I tell lost tales of savage wars;
And you have known the desert sands,
The camp beneath the silver stars,
The rush at dawn of Arab bands,
The fruitless toil, the hopeless dream,
The fainting feet, the faltering breath,
While Gordon by the ancient stream
Waited at ease on death.
And now, aloof from camp and field,
You spend your sunny autumn hours
Where the green folds of Chiltern shield
The nooks of Thames amid the flowers:
You
who have borne that name of pride,
In honour clean from fear or stain,
Which Talbot won by Henry’s side
In vanquished Aquitaine.
The reader is asked to believe that most of the characters in this tale and many of the incidents have good historical warrant. The figure of Muckle John Gib will be familiar to the readers of Patrick Walker.
CHAPTER 1. THE SWEET-SINGERS
When I was a child in short-coats a spaewife came to the town-end, and for a silver groat paid by my mother she riddled my fate. It came to little, being no more than that I should miss love and fortune in the sunlight and find them in the rain. The woman was a haggard, black-faced gipsy, and when my mother asked for more she turned on her heel and spoke gibberish; for which she was presently driven out of the place by Tarn Roberton, the baillie, and the village dogs. But the thing stuck in my memory, and together with the fact that I was a Thursday’s bairn, and so, according to the old rhyme, “had far to go,” convinced me long ere I had come to man’s estate that wanderings and surprises would be my portion.

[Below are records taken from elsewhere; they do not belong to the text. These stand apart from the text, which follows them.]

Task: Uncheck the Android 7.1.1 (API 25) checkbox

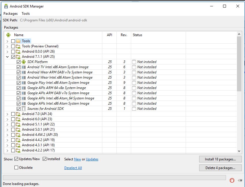Action: tap(13, 57)
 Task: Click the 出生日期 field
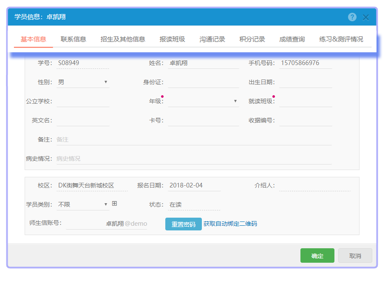306,82
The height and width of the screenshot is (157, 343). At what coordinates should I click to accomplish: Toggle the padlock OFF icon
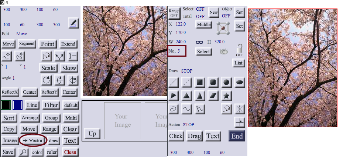(239, 50)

It is in the rain that this tale begins. I was just turned of eighteen, and in the back-end of a dripping September set out from our moorland house of Auchencairn to complete my course at Edinburgh College. The year was 1685, an ill year for our countryside; for the folk were at odds with the King’s Government, about religion, and the land was full of covenants and repressions. Small wonder that I was backward with my colleging, and at an age when most lads are buckled to a calling was still attending the prelections of the Edinburgh masters. My father had blown hot and cold in politics, for he was fiery and unstable by nature, and swift to judge a cause by its latest professor. He had cast out with the Hamilton gentry, and, having broken the head of a dragoon in the change-house of Lesmahagow, had his little estate mulcted in fines. All of which, together with some natural curiosity and a family love of fighting, sent him to the ill-fated field of Bothwell Brig, from which he was lucky to escape with a bullet in the shoulder. Thereupon he had been put to the horn, and was now lying hid in a den in the mosses of Douglas Water. It was a sore business for my mother, who had the task of warding off prying eyes from our ragged household and keeping the fugitive in life. She was a Tweedside woman, as strong and staunch as an oak, and with a heart in her like Robert Bruce. And she was cheerful, too, in the worst days, and would go about the place with a bright eye and an old song on her lips. But the thing was beyond a woman’s bearing; so I had perforce to forsake my colleging and take a hand with our family vexations. The life made me hard and watchful, trusting no man, and brusque and stiff towards the world. And yet all the while youth was working in me like yeast, so that a spring day or a west wind would make me forget my troubles and thirst to be about a kindlier business than skulking in a moorland dwelling.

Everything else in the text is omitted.